BMA boss Cox sees strong interest in captive formations
Bermuda's top financial regulator said he has been delighted to see so many people interested in doing business on the Island at North America's largest insurance conference of the year.
Speaking from the Risk & Insurance Management Society's (RIMS) Annual Conference in Denver, Colorado, Bermuda Monetary Authority CEO Jeremy Cox said he'd been impressed by the volume of visitors to the Bermuda booth in the Colorado Convention Center.
“These people are not just coming by for the Bermuda bag,” Mr Cox said, referring to what is traditionally one of the most popular ‘freebies' at the annual conference. “They're coming to chat about doing business.
“Of all the jurisdictions represented here, Bermuda's booth was the one getting the most activity. It was very positive to see people talking with the Authority's insurance licensing and authorisations director Shelby Weldon and interested in forming new companies in Bermuda.”
Mr Weldon, a veteran RIMS visitor, said the conference attendees numbered around 9,700 — up seven percent on last year's event. Much of the interest from those visiting the Bermuda booth had revolved around captive insurers, companies that risk managers set up to provide what is effectively self-insurance to their parent corporations.

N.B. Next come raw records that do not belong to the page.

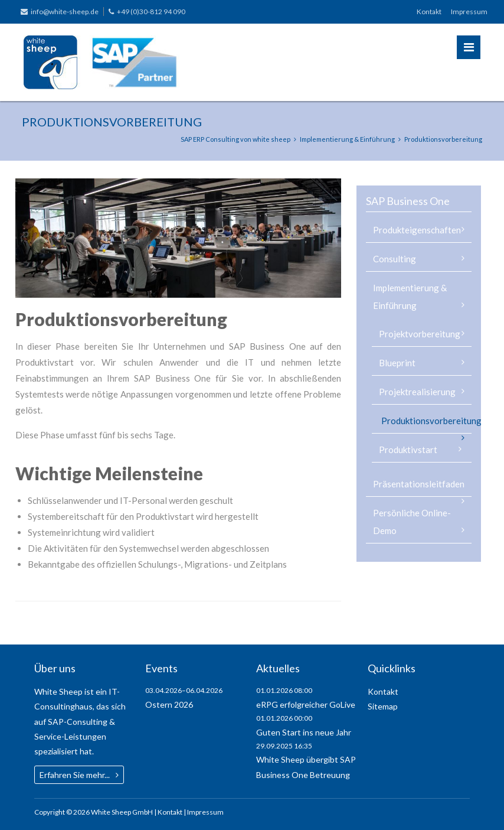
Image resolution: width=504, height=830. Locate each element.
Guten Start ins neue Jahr (303, 732)
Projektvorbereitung (420, 334)
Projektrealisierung (417, 392)
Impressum (469, 11)
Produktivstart (408, 450)
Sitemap (382, 706)
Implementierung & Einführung (347, 139)
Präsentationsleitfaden (418, 484)
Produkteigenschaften (417, 230)
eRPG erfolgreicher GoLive (306, 704)
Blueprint (397, 363)
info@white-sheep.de (64, 11)
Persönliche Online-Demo (412, 522)
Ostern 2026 (169, 704)
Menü (469, 47)
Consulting (394, 259)
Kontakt (429, 11)
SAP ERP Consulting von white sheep (235, 139)
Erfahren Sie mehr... (74, 774)
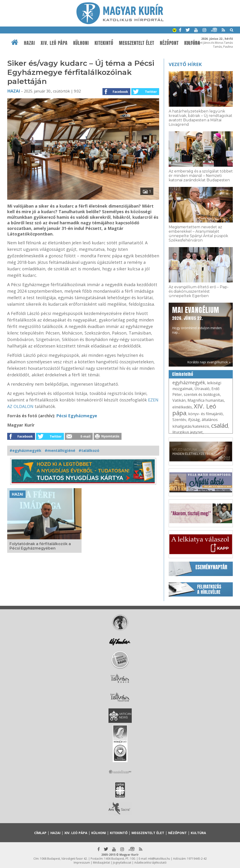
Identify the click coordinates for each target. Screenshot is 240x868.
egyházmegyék (188, 382)
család (219, 425)
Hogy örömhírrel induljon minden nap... (197, 320)
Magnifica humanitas (206, 400)
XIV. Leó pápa (54, 43)
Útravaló (202, 389)
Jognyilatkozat (122, 863)
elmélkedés (182, 407)
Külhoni (81, 43)
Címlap (40, 833)
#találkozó (89, 451)
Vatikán (179, 400)
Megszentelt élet (136, 43)
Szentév (179, 420)
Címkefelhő (182, 374)
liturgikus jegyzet (187, 432)
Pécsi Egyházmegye (77, 415)
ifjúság (194, 420)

The captive sector forms the bedrock of the Bermuda insurance market and the Island remains the world's leading offshore jurisdiction for captives.
Statistics revealed by the BMA last week show that Bermuda captives wrote $46.1 billion in gross premiums in 2012 — 38 percent of the Island's total insurance market — and reported total assets of $145.6 billion.
“There were a lot a lot of questions about the steps to go through to establish a captive, the rules of incorporation, and also regulatory regime developments,” Mr Weldon said.
Bermuda, the pioneering captive sector domicile, these days faces increasing competition from several US states that have created regulatory frameworks designed to attract captives. The onshore versus offshore debate gained momentum after the financial crisis. And increasing scrutiny has emerged in the past year with the New York insurance regulator looking at how companies like Genworth and MetLife use their offshore captives.
At RIMS, insurance buyers were more concerned with the practicalities of setting up captives and the potential benefits for their companies.
“There were no questions about onshore versus offshore or tax-related matters,” Mr Cox said.
He added that the relationship between Bermuda and those promoting US captive jurisdictions like Vermont and Hawaii, who were also touting for business in the Mile High City, was not as adversarial as some might imagine.
“I think they see us as comrades who understand the benefits and we all use this kind of forum as an opportunity to continue the dialogue.”
The Bermuda contingent in Denver numbers around 200, headed by Premier Craig Cannonier, Economic Development Minister Grant Gibbons and Finance Minister Bob Richards, and representatives from numerous Island companies.
“I can't come to RIMS every year and this year there are a lot of new faces from Bermuda,” Mr Cox said. “They are in the Bermuda booth and they are speaking to people about all aspects of the jurisdiction. We are all speaking with one voice. There's a lot of camaraderie and good feeling.”